- Diet: Herbivore
- Size: About 2.5m high at the shoulder.
- Protection status: Extinct
|Latin name:||Embolotherium andrewsi|
|Meaning:||Brontothere = "Thunder Beast" Embolotherium = "Battering Ram Beast"|
|Animal Type:||Mammal - brontothere|
|Dietary Type:||Herbivorous - Tree branches, shrubs and soft vegetation|
|Closest Living Relative:||Rhinos, tapirs and horses|
|Size:||About 2.5m high at the shoulder|
The brontotheres were common and widespread around 40 million years ago, when warm forests were opening into drier plains. They are related to the chalicotheres, rhinos, tapirs and horses and adapted well to the new open conditions, browsing in huge herds across Asia and America where their fossil bones are found in large numbers.
The brontotheres, such as Embolotherium, lived in huge herd on the plains of Mongolia at the eastern end of the Tethys Sea between Eurasia and Africa. In Wyoming, brontothere fossils are found in huge numbers showing that they were equally common on the other side of the land-bridge between Eurasia and North America.

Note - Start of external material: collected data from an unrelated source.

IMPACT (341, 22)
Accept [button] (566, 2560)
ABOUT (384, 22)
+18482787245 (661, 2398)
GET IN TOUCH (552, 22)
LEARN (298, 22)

The fossils of Embolotherium show that they had bony growths on the ends of their noses. These weren't like horns, which are made of keratin (the substance that hair and fingernails are made of). The nose bones had actually grown into these bizarre, hollow structures, which were presumably covered with skin like the rest of the head. This means that they were not strong like a rhino's horn, and would have shattered painfully if used as a ram (despite 'Embolotherium' meaning 'battering ram beast').